Prior to the pandemic, the gap between disabled and non-disabled people’s activity levels were being closed thanks to collective action, with more disabled people recorded being active than ever before. Nonetheless disabled people are still twice as likely as non-disabled people to be inactive.
This year’s survey results show how the pandemic is not only widening existing inequalities for disabled people but creating new ones too. Key findings include:
- Disabled people felt that they do not have the opportunity to be as active as they want to, compared to non-disabled people (29% vs 44%).
- Almost a quarter stated that they had not received enough information about how to be active during the pandemic (23% vs 13%).
Respondents said the lack of activity has led to both their physical and mental health being harder to manage. Feelings of loneliness and social isolation were frequently voiced.
A fear of contracting the virus, the impact on their health, a lack of space and support to be able to exercise safely at home, have become significant barriers for disabled people.
Activity Alliance CEO Barry Horne said: “The benefits of being active are clear. It matters for everyone’s physical and mental health and has enormous impact on our daily lives. So, it is never acceptable that disabled people should not reap these benefits too.
“We appreciate we have a national crisis on our hands and leaders need to make tough decisions in sport and leisure. But we have not heard near enough about the impact on disabled people’s lives during the pandemic. No disabled person should ever feel forgotten or overlooked in the communities we all serve.
“That’s why this insight is so important. We have listened to disabled people and urge decision-makers to do the same, and act swiftly upon the findings. If we do not act now, we will witness inequalities widen even further, or unthinkably they may become irreversible. Prioritising disabled people is the only way to prevent this from happening. Every plan, every action and every penny spent must be tested against its impact on disabled people’s activity.”

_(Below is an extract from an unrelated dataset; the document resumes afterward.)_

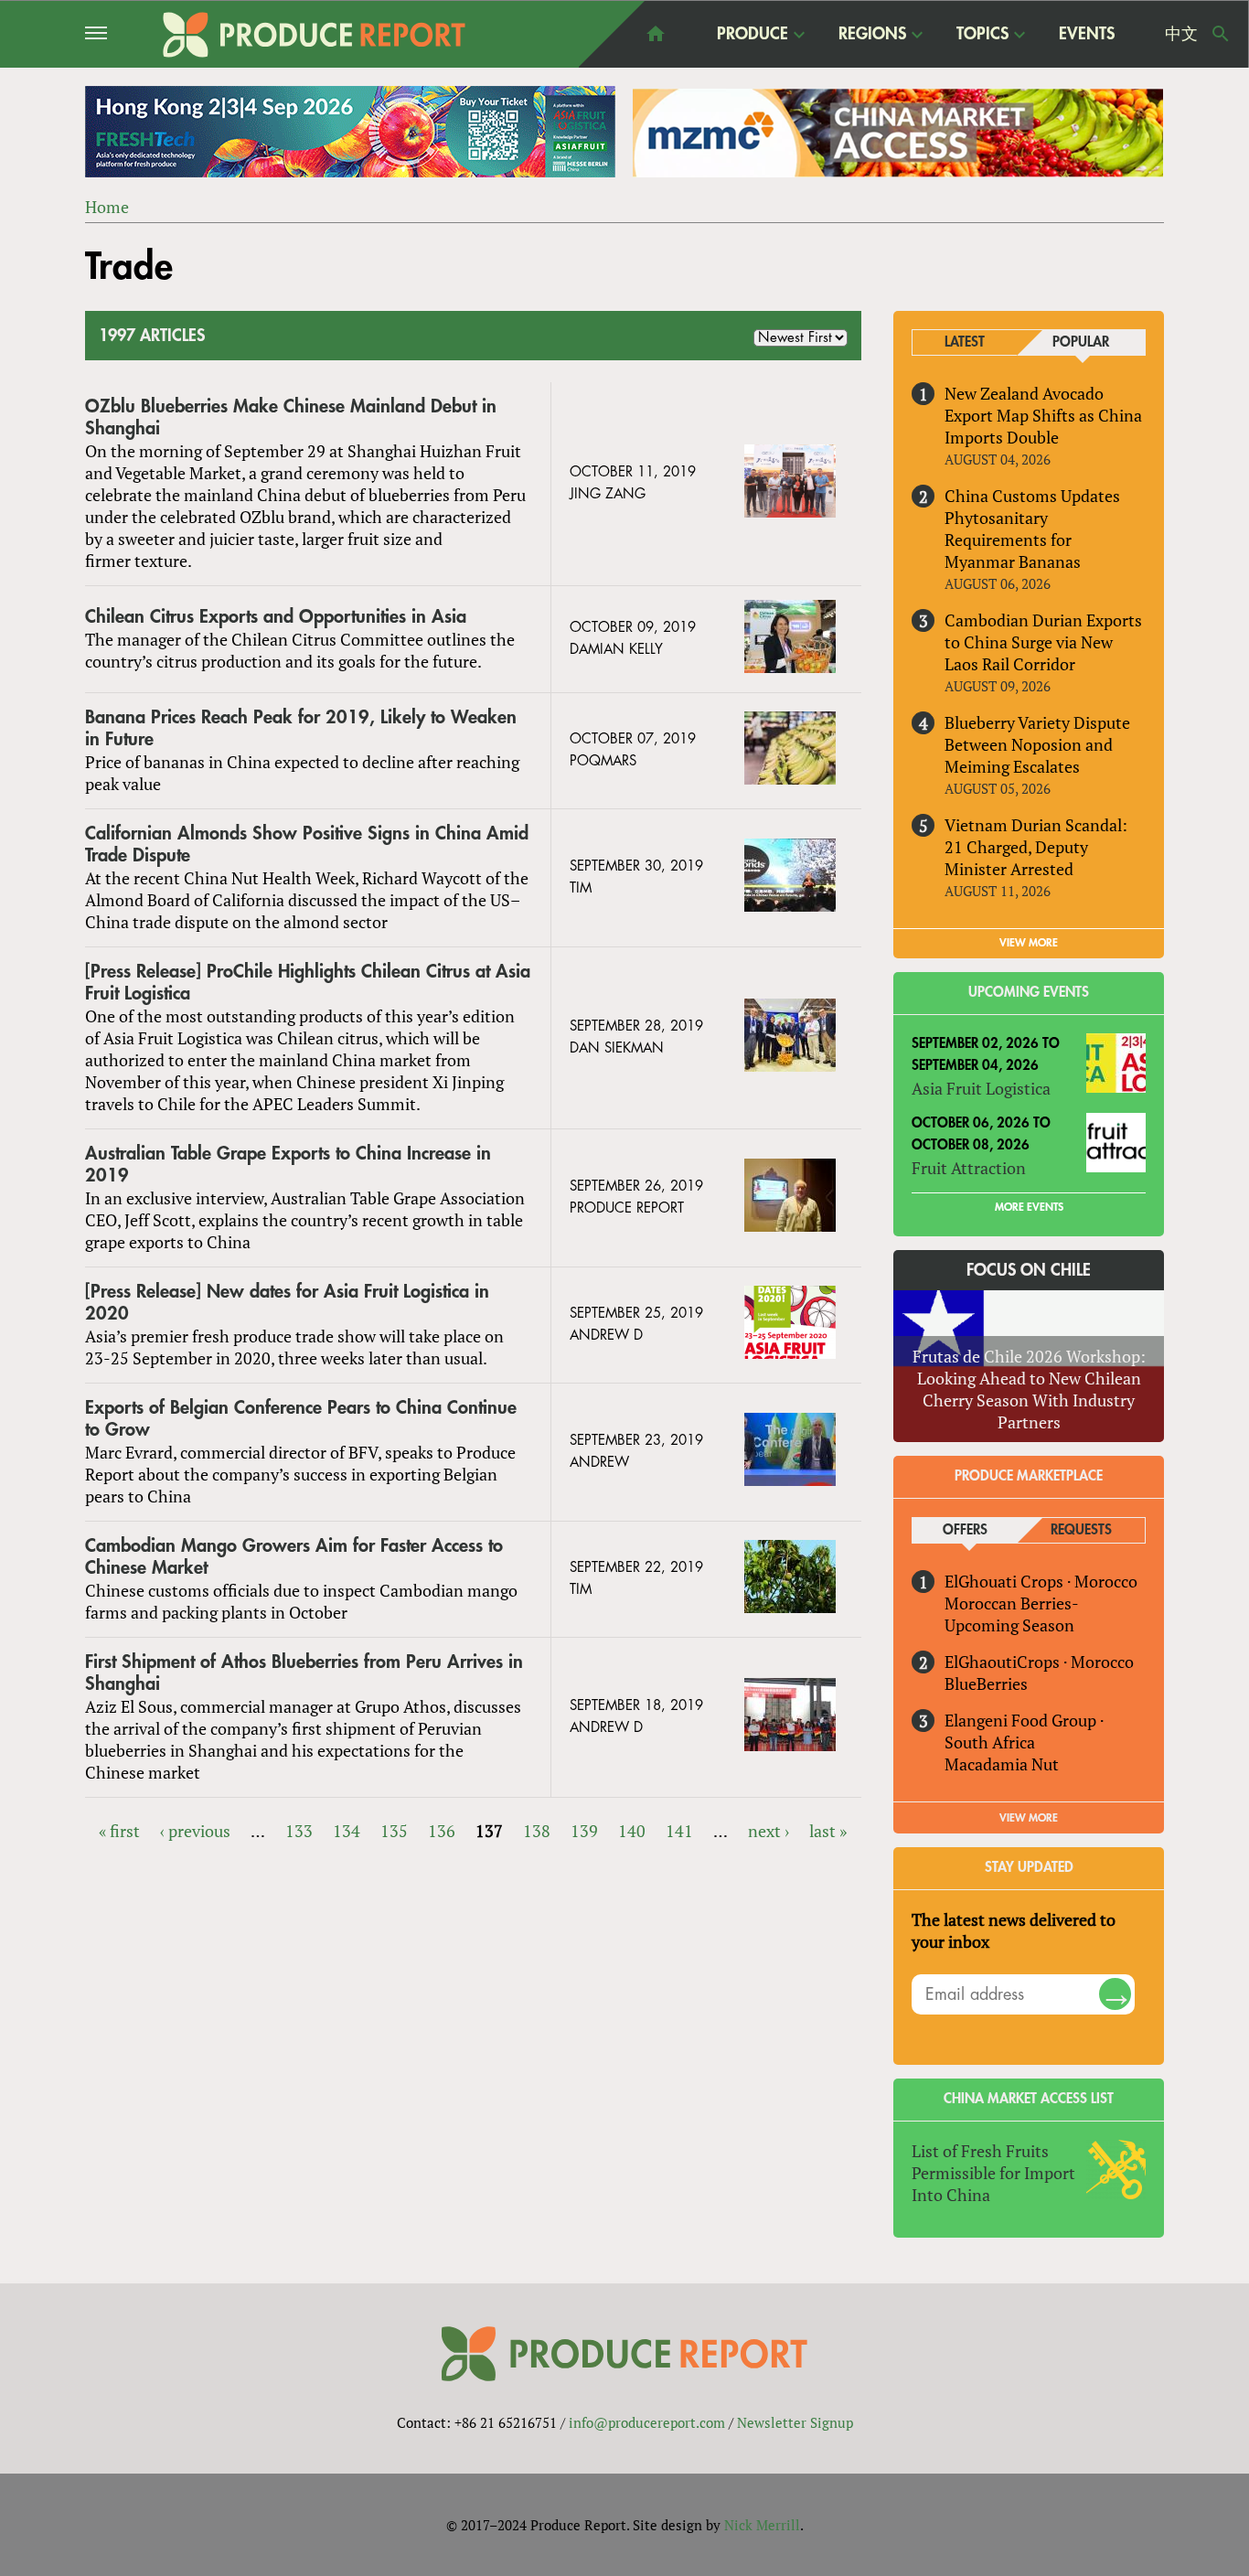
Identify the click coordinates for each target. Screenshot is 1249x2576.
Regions (872, 35)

The survey follows Sport England launching their 10-year strategy ‘Uniting the Movement’ which highlights its ambition to tackle inequalities, especially for inactive people. It pinpoints the need to invest in those who need it the most, with fairness and equity at the heart.
Tim Hollingsworth, Chief Executive at Sport England, said: “This past year has highlighted the challenges we face in making sure sport and physical activity is a normal part of life – for everyone.
“We take our responsibility in tackling these inequalities and supporting organisations like Activity Alliance extremely seriously and working to remove barriers and make activity more accessible for disabled people underpins our new strategy.
“It is important that everyone is able to feel the benefits of being active, which can help unlock the door to a happier, healthier and more fulfilled life.”